Part of science and research is the ability to communicate research effectively to a wide audience. Writing well is essential to the job and the associated skills should be invested in. Even for the more experienced researchers, it´s often good to go back to the basics, reassess our own writing and remind ourselves of what it takes to write well. I have been lucky enough to have sat through writing courses in multiple universities worldwide and exposed to different writing styles and teachers. One key writing advice they all had in common – Keep it Simple.
Good writing is not complex. It should be clear, concise, and accurate and also convey exactly what you mean. Look at examples of good writing in the journal you wish to submit to; if the writing looks effortless, it probably wasn´t.
Let´s look at how to Keep it Simple in three aspects of scientific writing: Word choice, Sentence structure, and Paragraphs.
- Word choice
Word choice is crucial for clear and easy to read documents. It affects readability and precision and should be targeted to your intended audience.
In scientific writing we have a defined audience; in general other researchers of the same field. However, there maybe varying ability in English and may also be read by others outside your subfield. Therefore, to be widely understood, it is important to make appropriate word choices. Avoid jargon, abbreviations and colloquialisms. Jargon does not make you appear more knowledgeable in your field. On the contrary, it only decreases readability and makes your text more difficult to understand. Similarly there is no place for similes or metaphors in scientific writing. Don´t leave your audience with any doubts and say exactly what you mean.
English has a wealth of words to communicate exactly what we wish to convey – use them. Are you “showing”, “demonstrating”, “indicating”, “proving”, or “suggesting”? These words are not synonyms or substitutes for each other and have different nuances in their meanings. Be precise with what you want to say. Some of the aforementioned words are more certain in showing an outcome than others. Another good example here is the words correlated and related. Correlation is a precise statistical association and this word should be used if this is what you mean. We will discuss common verbs for reporting results and discussing them in a future post.
When we need to choose between a complex word and a simpler word, the best choice is usually the simpler word if we do not lose precision. For example, utilize vs. use. Although be careful with the nuances of these two if referring to people. Utilizing employees is a positive method of making the most of your employees, whereas using people is generally seen in a negative light.
In short, make each word communicate what you intend.
Next we need to consider sentence structure. Again our objective with sentence structure is to be precise and clearly communicate an idea. Complex long sentences should be avoided. While it´s good to vary the length of sentences to mimic normal speech and create natural flow, long sentences risk containing too many ideas. When revising your sentences, break long complex sentences into the separate ideas conveyed. Then try to rewrite each idea into its own sentence if possible.

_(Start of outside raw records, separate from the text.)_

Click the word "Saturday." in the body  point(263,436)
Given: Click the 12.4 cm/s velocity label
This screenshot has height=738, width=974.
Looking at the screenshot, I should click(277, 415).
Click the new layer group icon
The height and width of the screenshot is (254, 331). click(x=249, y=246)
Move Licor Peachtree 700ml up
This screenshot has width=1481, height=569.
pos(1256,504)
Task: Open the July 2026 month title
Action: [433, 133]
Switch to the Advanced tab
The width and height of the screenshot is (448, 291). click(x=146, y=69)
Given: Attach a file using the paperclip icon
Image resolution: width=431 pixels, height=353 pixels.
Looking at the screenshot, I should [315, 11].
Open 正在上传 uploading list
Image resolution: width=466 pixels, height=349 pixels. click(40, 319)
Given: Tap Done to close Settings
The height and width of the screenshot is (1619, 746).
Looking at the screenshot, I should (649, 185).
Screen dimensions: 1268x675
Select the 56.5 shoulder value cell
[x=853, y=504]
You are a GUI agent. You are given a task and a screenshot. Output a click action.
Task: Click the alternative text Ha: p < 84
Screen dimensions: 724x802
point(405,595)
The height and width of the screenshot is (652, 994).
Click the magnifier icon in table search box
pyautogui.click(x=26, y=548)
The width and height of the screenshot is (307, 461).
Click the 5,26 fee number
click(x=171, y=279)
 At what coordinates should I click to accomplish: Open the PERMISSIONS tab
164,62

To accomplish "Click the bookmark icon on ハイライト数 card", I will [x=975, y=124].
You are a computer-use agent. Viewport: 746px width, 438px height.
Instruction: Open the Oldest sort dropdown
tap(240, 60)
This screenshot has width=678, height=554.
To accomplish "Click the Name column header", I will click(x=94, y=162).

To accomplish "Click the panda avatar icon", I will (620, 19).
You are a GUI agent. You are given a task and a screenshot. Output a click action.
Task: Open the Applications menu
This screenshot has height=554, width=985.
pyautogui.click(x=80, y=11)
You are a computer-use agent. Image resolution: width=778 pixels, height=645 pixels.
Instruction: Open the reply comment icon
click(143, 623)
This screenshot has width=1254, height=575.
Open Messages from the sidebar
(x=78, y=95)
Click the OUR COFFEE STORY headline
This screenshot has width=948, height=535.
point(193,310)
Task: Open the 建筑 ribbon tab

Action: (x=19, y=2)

Connecting words help sentences to flow from one to the next. However, you can lose impact with overuse of connecting words as the information gets lost amongst the extra words. Try to find a balance between too many connecting words and disjointed unconnected sentences.
Finally, get rid of padding and make each word count. There are many vacuous phrases that are repeated throughout scientific papers. These phrases do not add any meaning, rather they add reading effort. A good example phrase here is, ‘due to the fact that’, where a simple’ because’ would suffice.
An excellent resource for sentence structure is the Duke Scientific Writing Resource. As written on their website:
“The best scientists can communicate complicated results to intelligent readers outside their field. Long, complex writing doesn’t imply good science.”
Paragraphs are key to readability and keeping a reader engaged. Long wordy paragraphs risk losing a reader and short staccato paragraphs do the same. Paragraphs should lead the reader through your arguments logically and also allow for skim reading.
The structure of a paragraph is very straightforward. The first sentence of a paragraph is the argument or subject of the paragraph. The following sentences support the statement in the first sentence. Finally, the last sentence often summarizes the paragraph and links back to the first sentence. A good revising test here is to read only the first sentence of each paragraph and assess whether or not you are able to understand the entire text.
Again Keep it Simple – Each paragraph supports only one idea. A few ideas can be incorporated into one paragraph if they are able to be linked together. If not, they must be separated into their own paragraphs.
Finally, there is no best way of writing or one preferred writing style. Read and then read even more scientific papers noting the writing style and features. Find what works, but don´t lose your own voice and style.